Una delle principali cause di morte dopo i trapianti di midollo osseo e di cellule staminali è la cosiddetta malattia del trapianto contro l’ospite (GVHD), una condizione che si verifica quando le cellule staminali del donatore attaccano e danneggiano le cellule sane del ricevente.
Un nuovo studio condotto su modelli murini rivela che il microbiota intestinale è un fattore chiave nel determinare la gravità di questa condizione. I risultati, pubblicati su Immunity, indicano come i microbi intestinali possano contribuire a innescare la GVHD, suggerendo potenziali bersagli per le terapie.
Nella GVHD, le cellule immunitarie rispondono agli antigeni presentati dai complessi proteici di istocompatibilità (MHC-I e MHC-II). Ricerche recenti hanno dimostrato che l’espressione dell’MHC-II nelle cellule che compongono il rivestimento dell’ileo è influenzata dal microbiota intestinale e da specifiche molecole immunitarie.
Un gruppo di ricercatori, guidato da Motoko Koyama del Fred Hutchinson Cancer Center di Seattle, ha precedentemente scoperto che i topi sono protetti da alcuni degli effetti dannosi della GVHD, compresi i danni all’intestino, quando le loro cellule epiteliali intestinali non esprimono l’MHC-II.
Di recente lo stesso team ha deciso di esaminare l’influenza dei microbi intestinali sull’espressione dell’MHC-II da parte delle cellule epiteliali dell’ileo.
Microbiota determinante nelle GVHD
I ricercatori hanno confrontato l’espressione dell’MHC-II da parte delle cellule epiteliali dell’ileo di topi provenienti da diversi fornitori (Jackson Laboratory, Taconic Biosciences, Charles River Laboratories) o da una colonia di derivazione australiana mantenuta presso il Fred Hutchinson Cancer Center.
Il complesso MHC-II è risultato assente nei topi del Jackson Laboratory, mentre era presente ed espresso a livelli simili nei topi degli altri fornitori.

## Dati estratti:
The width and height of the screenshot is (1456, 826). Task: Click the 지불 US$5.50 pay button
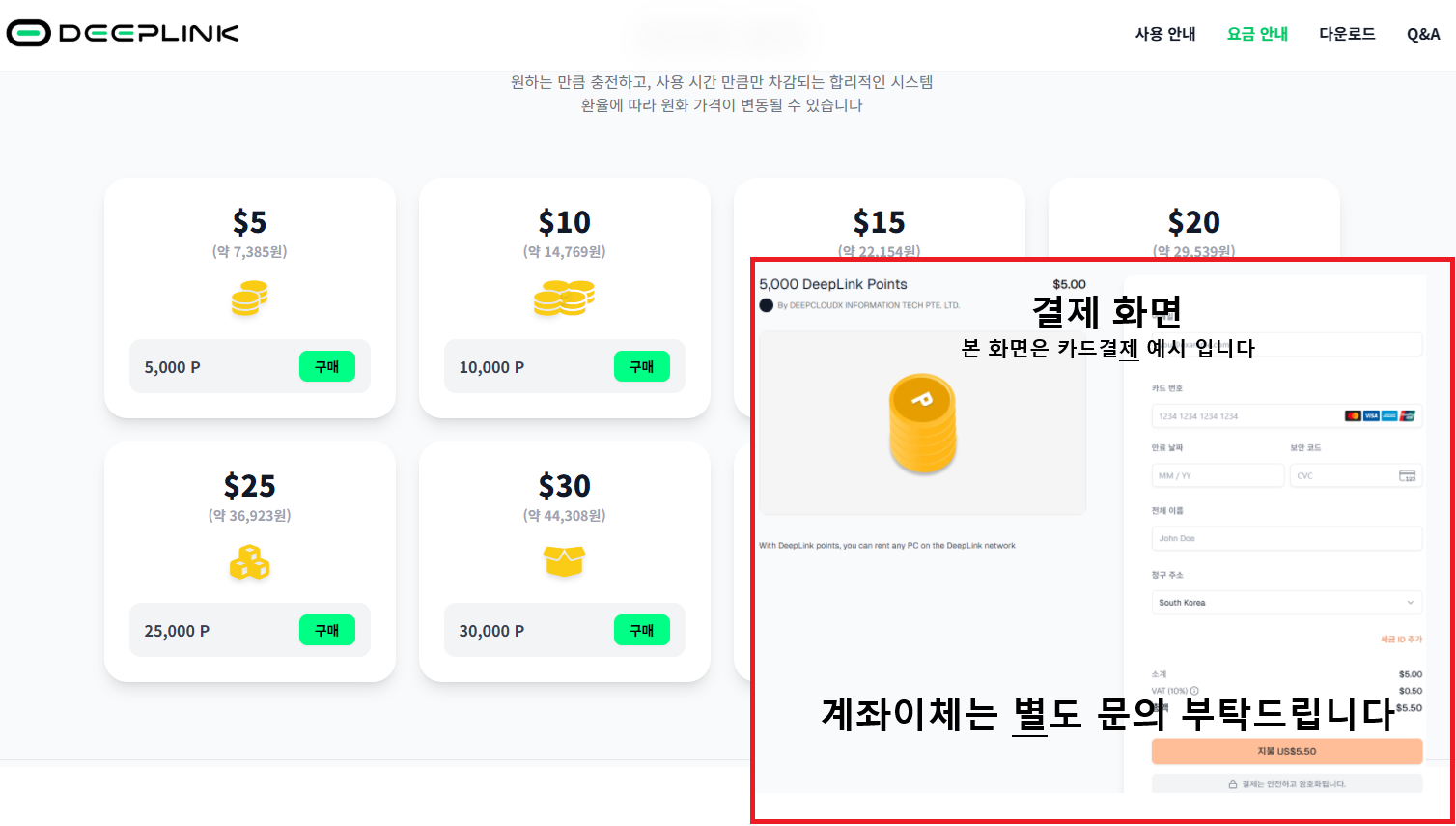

* * *

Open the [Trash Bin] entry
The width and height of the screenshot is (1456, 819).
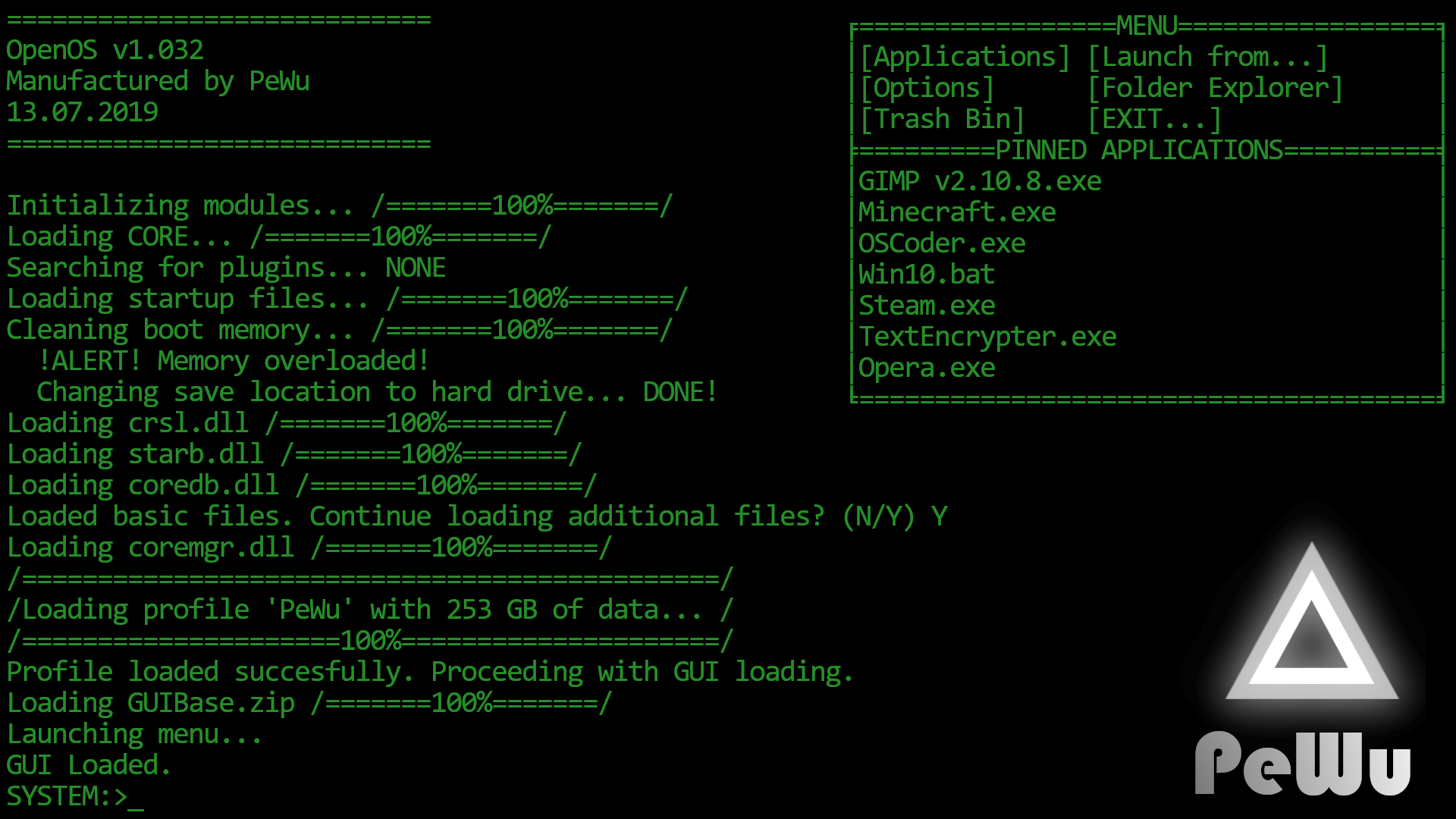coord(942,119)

## Esercizi:
1) Riassumi in due frasi l'articolo sulla malattia del trapianto contro l'ospite.
2) Prosegui l'articolo sulla malattia del trapianto contro l'ospite a partire dall'ultima frase riportata.

## Soluzioni:
1) La malattia del trapianto contro l'ospite (GVHD) si verifica quando le cellule staminali del donatore attaccano le cellule sane del ricevente ed è una delle principali cause di morte dopo i trapianti di midollo osseo e di cellule staminali. Uno studio su modelli murini pubblicato su Immunity indica che il microbiota intestinale è un fattore chiave nella gravità della GVHD; il gruppo di ricerca ha esaminato l'espressione dell'MHC-II nelle cellule epiteliali dell'ileo e l'ha trovata assente nei topi del Jackson Laboratory e presente negli altri topi.

2)
I ricercatori hanno scoperto che anche la composizione batterica intestinale dei topi del Jackson Laboratory differiva da quella degli altri topi.
I primi presentavano livelli elevati di Bacteroidales, mentre gli altri avevano una maggiore abbondanza di Lactobacillus animalis/apodemi e Clostridium.
«Il panorama batterico è stato in gran parte determinato dall’origine dell’ospite piuttosto che da una variazione genetica minore», affermano gli autori.
I ricercatori hanno anche scoperto che il microbiota intestinale dei pazienti sottoposti a trapianto di cellule staminali del sangue era associato a GVHD acuta e mortalità correlata al trapianto.
Esiti del trapianto di staminali
Il team ha identificato diversi batteri che inducono o sopprimono l’espressione dell’MHC-II nei campioni fecali e ileali dei topi analizzati. Dai dati ottenuti è emerso che gli i batteri che inducono l’espressione dell’MHC-II erano più abbondanti nei topi di altri fornitori rispetto a quelli del Jackson Laboratory, che sono stati gli unici a non sviluppare una forma letale di GVHD dopo il trapianto.
«Questi dati indicano che, nonostante siano geneticamente identici, i topi che ospitano batteri induttori dell’MHC-II mostrano una GVHD intestinale più grave», affermano i ricercatori.
Ulteriori esperimenti hanno dimostrato che i microbi che stimolano l’espressione dell’MHC-II erano sensibili alla vancomicina. I ricercatori hanno scoperto che il trattamento dei topi con questo antibiotico da 14 giorni prima a 7 giorni dopo il trapianto ha ridotto la gravità della GVHD.
Conclusioni
«I risultati forniscono informazioni utili per definire potenziali strategie focalizzate sul microbiota per prevenire lo sviluppo di una GVHD acuta grave e dimostrano l’impatto significativo dei determinanti ambientali non genetici sull’esito del trapianto».